Credit cards are a familiar concept for almost all of us. As an example, let's consider the Apple MasterCard credit card. Whenever a transaction takes place using a credit card, it is important to note that the authorization for that transaction originates from the issuing bank. As part of the authorization process, they employed a sophisticated AI machine learning system for fraud detection. This system plays a crucial role in assessing the probability of fraud for each transaction. Based on historical data and machine learning algorithms, the system calculates this probability, and if it deems the transaction to be suspicious, it is denied. Over the years, Mastercard has dedicated significant efforts to building a robust system capable of handling a staggering volume of transactions. Currently, it processes over 150 billion transactions annually, serving numerous clients globally, including leading US banks and other sectors such as credit risk management. The system not only prevents a substantial amount of fraud but also brings immense value to end customers.

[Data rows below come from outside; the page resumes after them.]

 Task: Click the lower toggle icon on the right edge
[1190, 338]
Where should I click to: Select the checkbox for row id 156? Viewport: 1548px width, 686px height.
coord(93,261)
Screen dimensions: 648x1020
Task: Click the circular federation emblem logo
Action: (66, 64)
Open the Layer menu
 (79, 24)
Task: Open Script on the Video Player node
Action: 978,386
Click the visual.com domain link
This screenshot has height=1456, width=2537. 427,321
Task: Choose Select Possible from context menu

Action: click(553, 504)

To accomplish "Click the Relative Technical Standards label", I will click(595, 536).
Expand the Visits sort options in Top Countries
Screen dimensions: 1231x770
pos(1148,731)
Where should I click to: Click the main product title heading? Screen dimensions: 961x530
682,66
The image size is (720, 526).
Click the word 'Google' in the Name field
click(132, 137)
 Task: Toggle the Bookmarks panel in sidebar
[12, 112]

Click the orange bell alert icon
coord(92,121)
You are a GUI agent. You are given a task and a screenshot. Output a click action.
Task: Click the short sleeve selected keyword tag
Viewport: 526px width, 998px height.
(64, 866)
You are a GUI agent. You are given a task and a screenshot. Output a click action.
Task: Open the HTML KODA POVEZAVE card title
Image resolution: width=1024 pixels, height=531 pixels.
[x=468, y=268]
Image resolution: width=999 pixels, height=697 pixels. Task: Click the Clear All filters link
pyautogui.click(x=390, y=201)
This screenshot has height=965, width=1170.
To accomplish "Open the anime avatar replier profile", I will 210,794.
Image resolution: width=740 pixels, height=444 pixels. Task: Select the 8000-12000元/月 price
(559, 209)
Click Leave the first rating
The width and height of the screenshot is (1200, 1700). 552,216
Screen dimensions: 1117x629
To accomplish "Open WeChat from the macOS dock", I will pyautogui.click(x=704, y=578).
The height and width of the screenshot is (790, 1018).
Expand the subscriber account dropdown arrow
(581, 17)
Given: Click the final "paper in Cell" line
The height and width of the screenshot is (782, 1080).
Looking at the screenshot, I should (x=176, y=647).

Let's explore their comprehensive system that encompasses various components. However, the primary value they offer, as depicted on the subsequent slide, is to merchants. Their foremost objective is to prevent merchant attrition by effectively combating fraud. On the acquirer side, they receive signals from gateways and assess them for factors such as merchant risk, credit risk, and credit card fraud probability. Each transaction undergoes rapid evaluation within a matter of milliseconds during the authorization process to determine its likelihood of being fraudulent.
As a result, a significant percentage of transactions are consistently denied, yielding substantial savings for merchants. This preventive measure is crucial because in the unfortunate event of fraud, it is the end merchant who bears the financial burden. Moreover, it significantly improves the overall customer experience by minimizing instances of fraudulent activity.
This showcases the remarkable capability of leveraging these transactions to automatically ascertain the likelihood of fraud and swiftly score them in real-time. This enables us to determine which transactions should be denied. With this automated process, we can confidently take proactive measures by automatically declining transactions, without relying on manual rule creation or human intervention for the denial process.
Mastercard has deployed this system at scale across multiple regions worldwide, including Europe, Sydney, and North America. Currently, it efficiently handles production traffic with an end-to-end latency of less than 150 milliseconds. This latency includes scoring the transaction, receiving it from the acquiring side, and transmitting the results over the internet for the acquiring bank's decision-making process. The system follows an active-active deployment across regions, ensuring both regions remain active and capable of covering any potential disasters. Within each region, multiple data centers are utilized to ensure seamless recovery in case of any issues within a data center.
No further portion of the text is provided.